The 36th annual Michigan Challenge Balloonfest was postponed in 2020 due to the COVID-19 pandemic, and instead took place in 2021.

==Annual attractions==
The festival starts each year on Friday afternoon with the opening of the carnival. Being right on Grand River, the lights make a spectacle for anyone driving through the downtown area every night. Friday night also features a fireworks display, as of the 2009 festival, sponsored by MediLodge of Howell. The Arts Festival held next to the Howell High School main campus goes on for the entire weekend and attracts vendors selling anything from crafts to hand-painted artwork. Saturday morning the day starts early with the balloon fly-in. In downtown Howell, the St. Joseph Mercy Hospital kids day, held on the lawn of the historical Howell Courthouse, features demonstrations such as karate and dancing. The balloon night glow, has been one of the favorite events of the festival since its introduction to the weekend in 1993, and is held late on Saturday night each year. After the evening launch, the pilots all come back to the launch field and re-inflate their balloons, then led by a countdown, they all light their burners together, and the crowd is treated to all the balloons glowing together on the field.

==Annual launches==
There are several mass balloon launches scheduled each year.

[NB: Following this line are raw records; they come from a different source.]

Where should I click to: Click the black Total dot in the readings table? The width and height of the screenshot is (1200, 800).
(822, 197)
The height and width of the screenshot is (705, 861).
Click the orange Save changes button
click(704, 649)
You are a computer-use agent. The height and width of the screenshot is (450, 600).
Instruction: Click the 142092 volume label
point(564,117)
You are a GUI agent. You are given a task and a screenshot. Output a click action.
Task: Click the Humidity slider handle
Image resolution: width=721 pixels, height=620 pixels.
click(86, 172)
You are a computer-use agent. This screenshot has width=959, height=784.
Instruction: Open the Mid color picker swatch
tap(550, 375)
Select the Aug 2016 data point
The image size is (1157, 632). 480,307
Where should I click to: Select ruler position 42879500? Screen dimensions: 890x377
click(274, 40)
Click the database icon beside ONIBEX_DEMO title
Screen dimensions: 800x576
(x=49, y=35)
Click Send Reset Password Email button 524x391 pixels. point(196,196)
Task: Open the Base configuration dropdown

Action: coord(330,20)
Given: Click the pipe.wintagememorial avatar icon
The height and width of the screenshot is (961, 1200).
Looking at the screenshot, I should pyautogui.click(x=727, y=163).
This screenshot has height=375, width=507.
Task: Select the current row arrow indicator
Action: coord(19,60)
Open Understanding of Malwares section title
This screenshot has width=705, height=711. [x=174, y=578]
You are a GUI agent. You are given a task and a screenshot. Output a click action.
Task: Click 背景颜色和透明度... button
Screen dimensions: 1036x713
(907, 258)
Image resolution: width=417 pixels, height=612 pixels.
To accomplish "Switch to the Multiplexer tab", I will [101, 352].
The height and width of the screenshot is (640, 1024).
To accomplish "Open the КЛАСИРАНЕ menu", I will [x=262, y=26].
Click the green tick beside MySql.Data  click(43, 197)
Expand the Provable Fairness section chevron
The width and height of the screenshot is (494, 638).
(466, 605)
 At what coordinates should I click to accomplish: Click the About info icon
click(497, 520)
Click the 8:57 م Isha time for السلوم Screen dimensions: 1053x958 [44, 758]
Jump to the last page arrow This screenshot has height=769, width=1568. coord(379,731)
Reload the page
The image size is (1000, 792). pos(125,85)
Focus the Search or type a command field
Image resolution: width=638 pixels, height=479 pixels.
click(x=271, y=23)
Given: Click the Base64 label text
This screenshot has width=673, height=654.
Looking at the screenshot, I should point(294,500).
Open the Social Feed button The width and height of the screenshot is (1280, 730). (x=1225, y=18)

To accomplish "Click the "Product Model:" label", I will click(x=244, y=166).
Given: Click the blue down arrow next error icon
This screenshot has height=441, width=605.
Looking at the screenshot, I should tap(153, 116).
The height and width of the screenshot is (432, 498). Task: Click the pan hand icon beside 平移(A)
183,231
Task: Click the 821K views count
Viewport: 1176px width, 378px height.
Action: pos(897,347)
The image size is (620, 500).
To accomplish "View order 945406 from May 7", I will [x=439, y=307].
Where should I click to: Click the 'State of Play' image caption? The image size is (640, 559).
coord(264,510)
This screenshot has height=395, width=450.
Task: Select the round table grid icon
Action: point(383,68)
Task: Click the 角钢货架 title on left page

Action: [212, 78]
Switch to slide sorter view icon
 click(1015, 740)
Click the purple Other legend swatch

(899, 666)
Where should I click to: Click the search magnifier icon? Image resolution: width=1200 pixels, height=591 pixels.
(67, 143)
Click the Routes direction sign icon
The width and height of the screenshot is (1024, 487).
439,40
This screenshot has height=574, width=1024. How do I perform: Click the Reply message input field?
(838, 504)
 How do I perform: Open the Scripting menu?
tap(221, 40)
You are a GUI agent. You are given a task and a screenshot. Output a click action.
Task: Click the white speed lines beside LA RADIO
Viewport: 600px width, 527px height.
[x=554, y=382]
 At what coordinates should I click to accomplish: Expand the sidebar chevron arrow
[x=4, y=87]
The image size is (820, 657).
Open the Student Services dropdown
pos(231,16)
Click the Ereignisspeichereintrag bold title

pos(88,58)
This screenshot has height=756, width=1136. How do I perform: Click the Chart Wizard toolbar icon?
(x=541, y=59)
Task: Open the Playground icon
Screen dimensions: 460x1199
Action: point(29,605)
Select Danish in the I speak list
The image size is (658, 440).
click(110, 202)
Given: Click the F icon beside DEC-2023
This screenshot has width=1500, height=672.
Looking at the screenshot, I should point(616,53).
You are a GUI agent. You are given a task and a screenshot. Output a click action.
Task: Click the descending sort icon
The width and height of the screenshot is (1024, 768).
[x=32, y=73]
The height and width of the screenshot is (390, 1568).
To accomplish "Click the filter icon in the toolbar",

Each flight is weather dependent on many factors, such as rain and wind. On Friday night, the balloons all launch from the Howell High School Freshman Campus main launch field. On both Saturday and Sunday morning, pilots will partake in multiple competitions, most of the time involving flying into the main field and attempting to drop a marker (bean bag with a ripstop nylon tail) onto one or multiple large targets that have been placed where pilots would normally take off from, as well as other locations around the city. Many Howell natives enjoy waking up to this impressive show of navigation, skill, and patience. Saturday evening holds another mass launch, followed by the famous Balloon Glow, where 20-25 pilots return to the launchfield to light up their balloons in the evening's darkness to the delight of the crowd. Sunday evening holds a farewell mass launch to close the event.

==Sponsors==
To date, the event is sponsored by Advanced Disposal, Citizens Insurance, and Howell Public Schools. MediLodge of Howell annually sponsors the fireworks display, while PepsiCo is the major beverage sponsor of the event, and Suburban Propane is the official propane sponsor. Past title sponsors have included PNC Bank, Father & Son Construction, and Cleary University.